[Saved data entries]
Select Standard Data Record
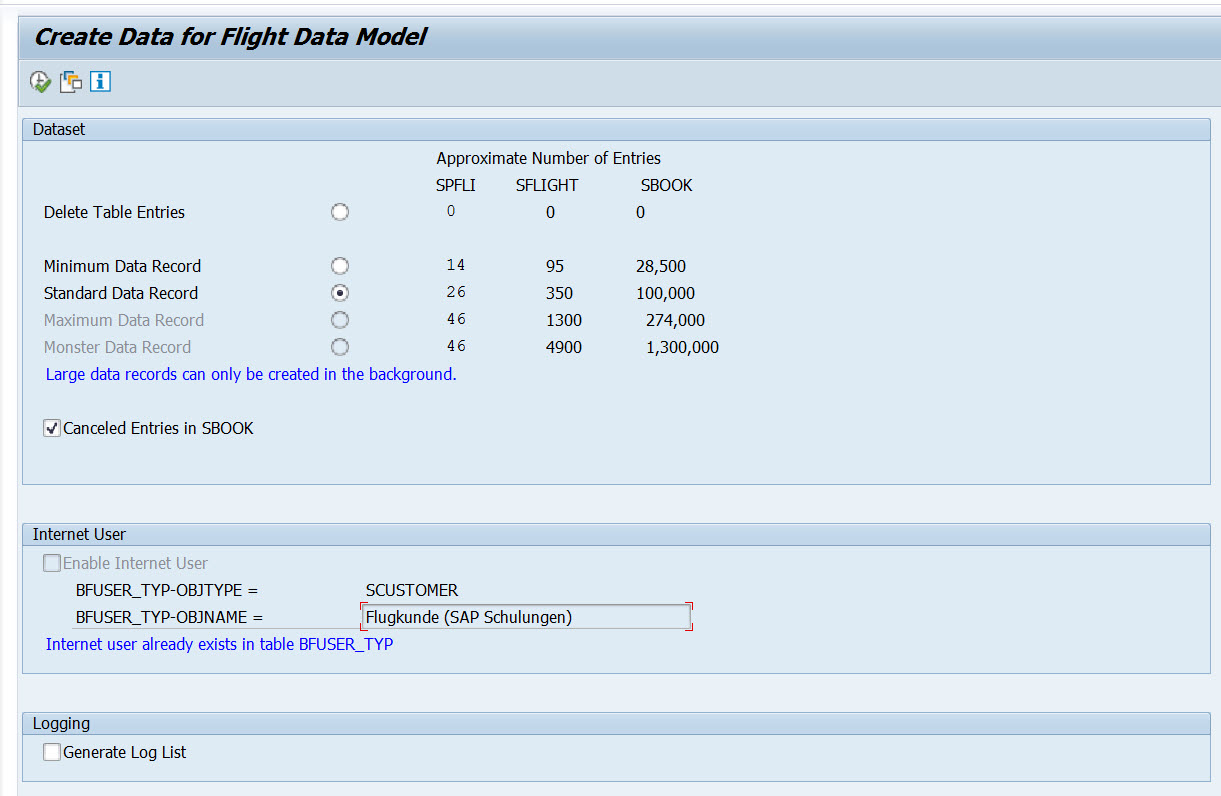 point(340,292)
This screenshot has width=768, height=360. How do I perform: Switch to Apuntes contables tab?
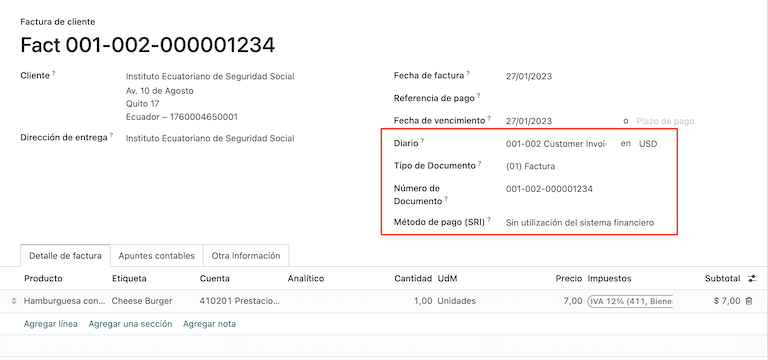(x=157, y=256)
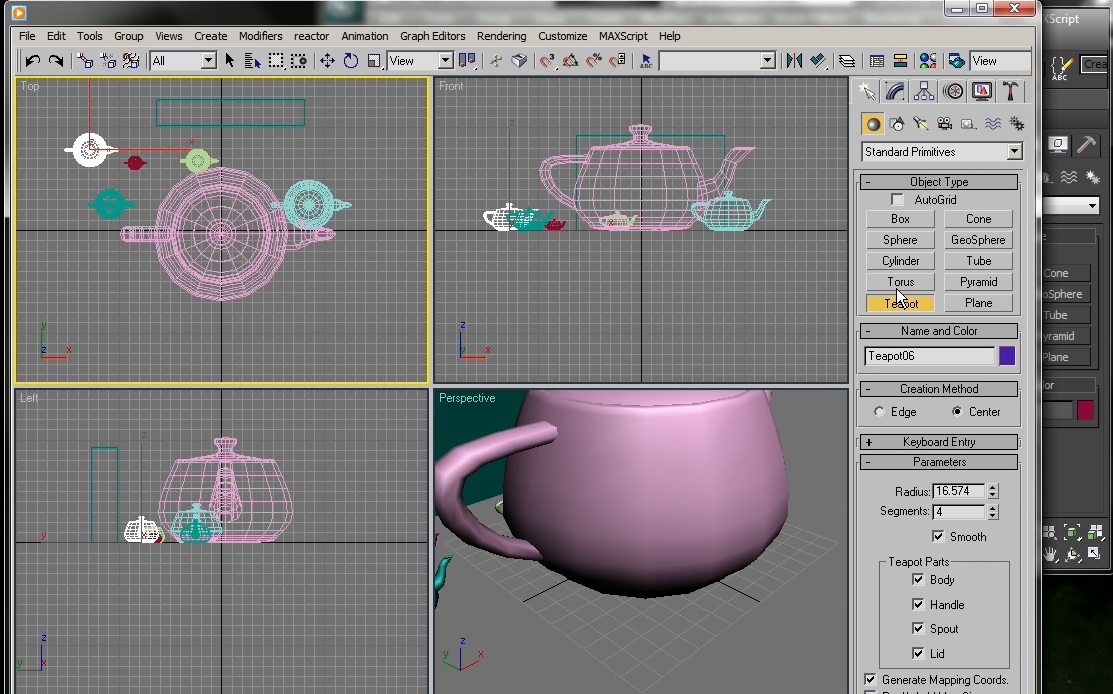Image resolution: width=1113 pixels, height=694 pixels.
Task: Open the Graph Editors menu
Action: tap(432, 36)
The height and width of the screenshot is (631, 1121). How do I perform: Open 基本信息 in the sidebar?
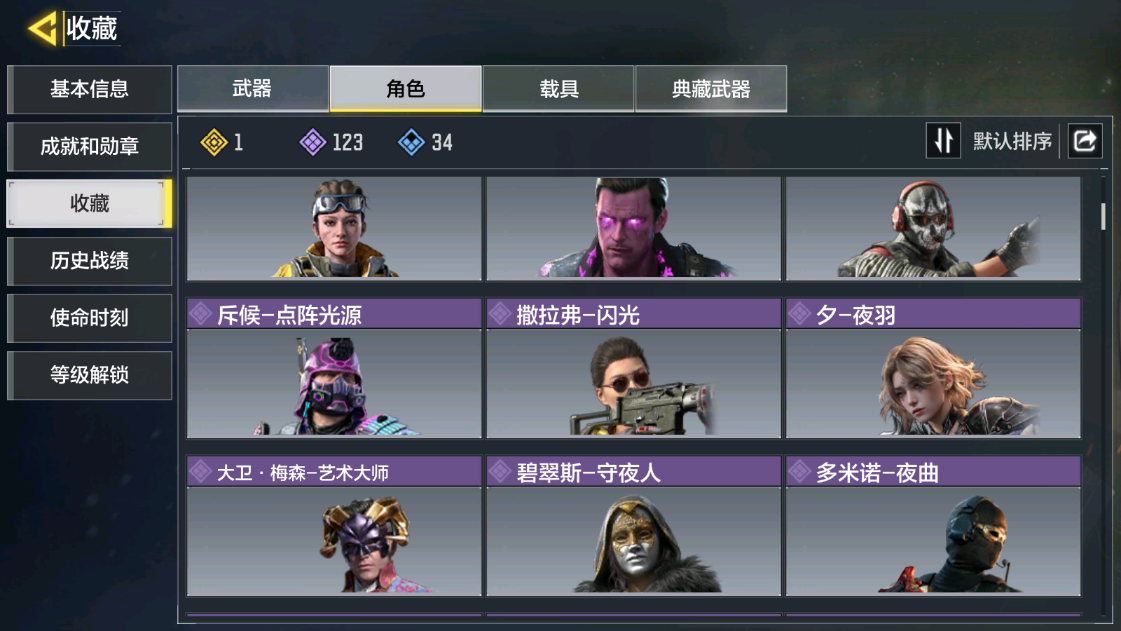coord(89,89)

→ **EXERCISE INSTRUCTIONS**:
Transcribe all of the records exactly, without reproducing their pictures.

→ **FINISHED TASK**:
Select Standard Data Record
 point(340,292)
This screenshot has width=768, height=360. How do I perform: Switch to Apuntes contables tab?
(x=157, y=256)
Image resolution: width=1113 pixels, height=694 pixels.
Task: Open the Graph Editors menu
Action: tap(432, 36)
The height and width of the screenshot is (631, 1121). How do I perform: Open 基本信息 in the sidebar?
coord(89,89)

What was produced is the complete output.